***** Records for the exercise

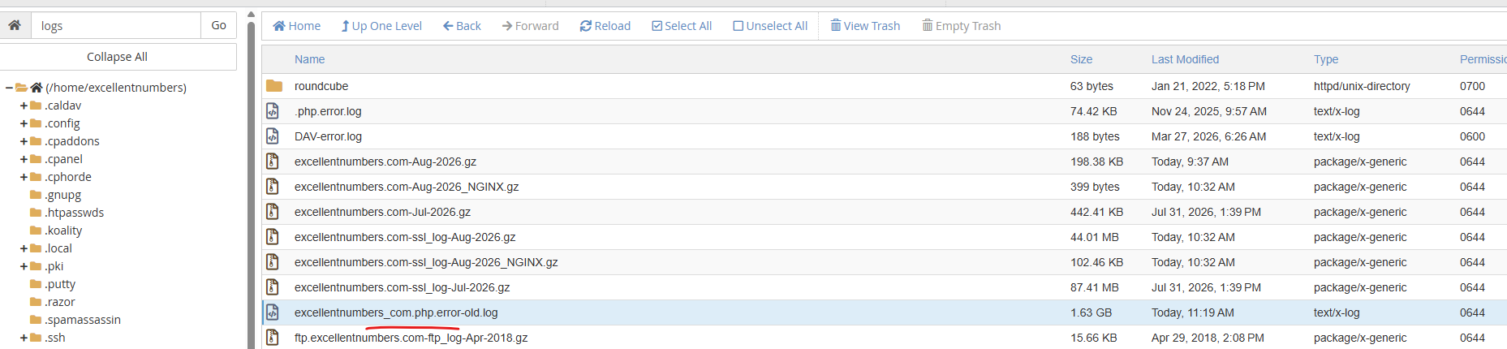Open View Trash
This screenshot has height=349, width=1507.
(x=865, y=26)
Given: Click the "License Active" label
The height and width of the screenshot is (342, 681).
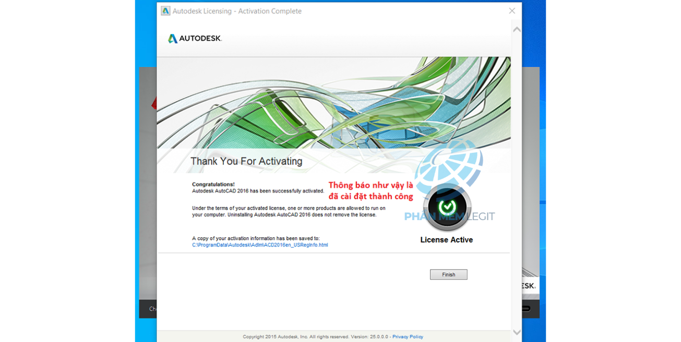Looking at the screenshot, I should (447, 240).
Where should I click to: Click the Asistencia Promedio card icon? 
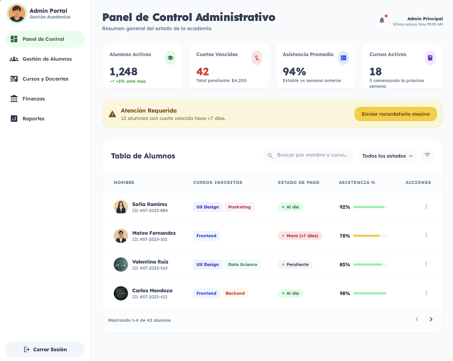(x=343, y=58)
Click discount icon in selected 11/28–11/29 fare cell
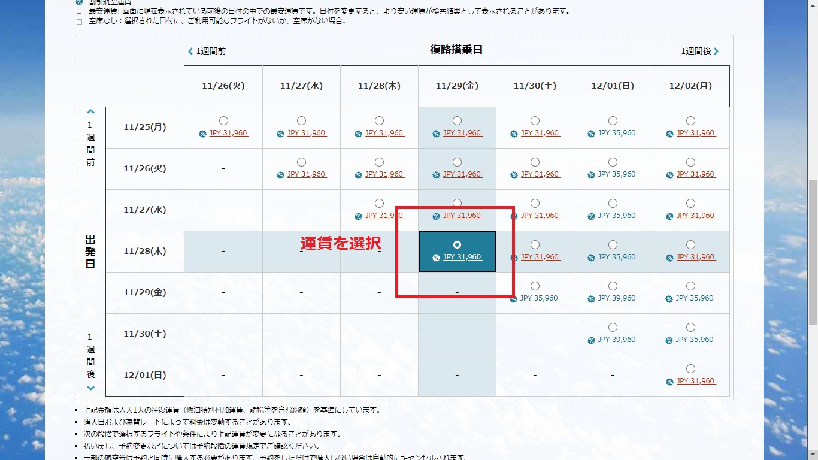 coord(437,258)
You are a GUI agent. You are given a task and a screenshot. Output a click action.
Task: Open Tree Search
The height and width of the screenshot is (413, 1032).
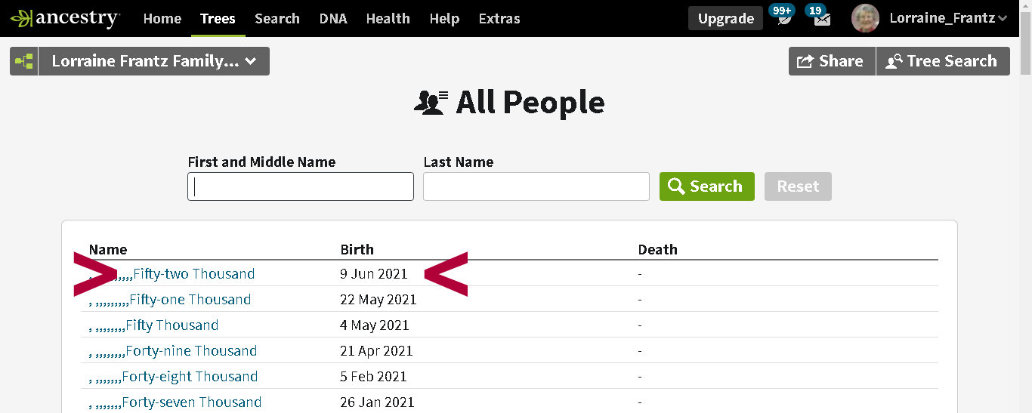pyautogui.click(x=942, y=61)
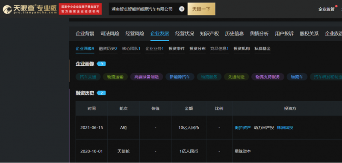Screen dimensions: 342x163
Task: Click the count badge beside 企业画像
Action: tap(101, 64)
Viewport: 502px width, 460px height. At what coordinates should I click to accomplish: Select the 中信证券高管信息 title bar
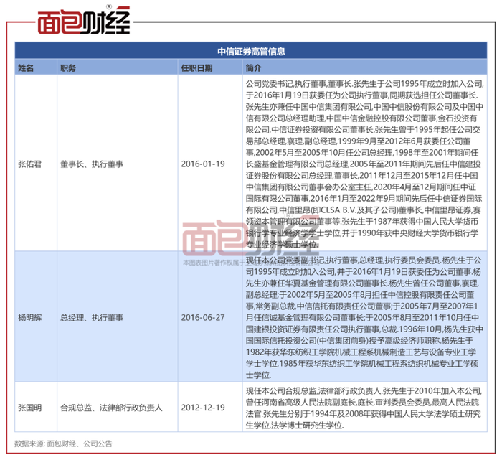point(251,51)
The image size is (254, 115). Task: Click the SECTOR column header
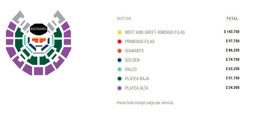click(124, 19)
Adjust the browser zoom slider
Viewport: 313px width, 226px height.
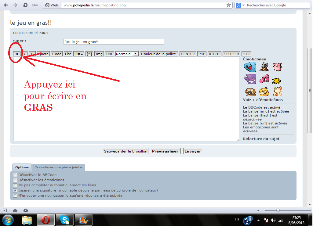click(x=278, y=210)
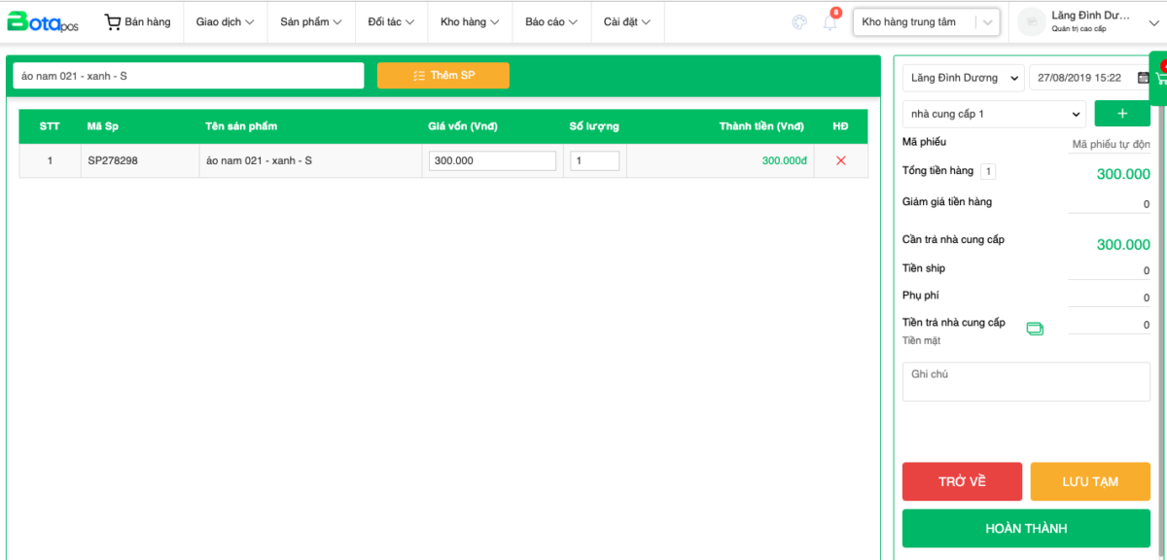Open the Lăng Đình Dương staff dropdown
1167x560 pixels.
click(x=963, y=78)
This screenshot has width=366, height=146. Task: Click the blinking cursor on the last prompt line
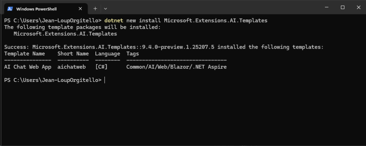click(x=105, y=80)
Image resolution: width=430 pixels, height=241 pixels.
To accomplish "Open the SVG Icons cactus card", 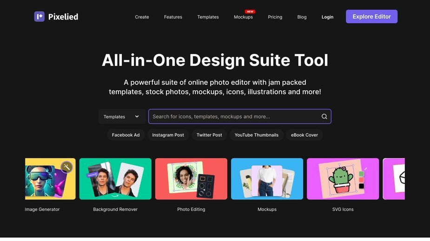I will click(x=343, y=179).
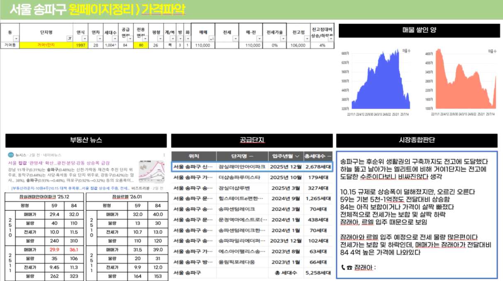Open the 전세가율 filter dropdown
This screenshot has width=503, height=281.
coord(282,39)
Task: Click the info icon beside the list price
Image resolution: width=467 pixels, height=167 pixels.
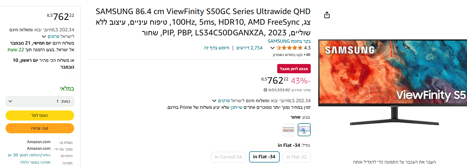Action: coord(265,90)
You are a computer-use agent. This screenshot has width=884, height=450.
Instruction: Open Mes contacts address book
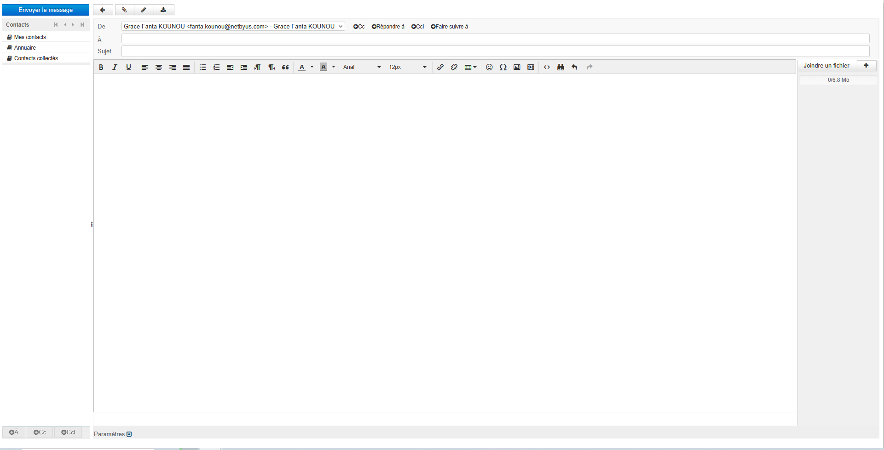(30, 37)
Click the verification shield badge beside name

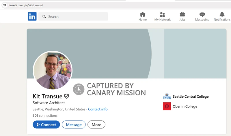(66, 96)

**********

Exercise goal
Look over the entries above and tally the lines containing the string "agent"; the answer is that total only.

Solution to this problem
2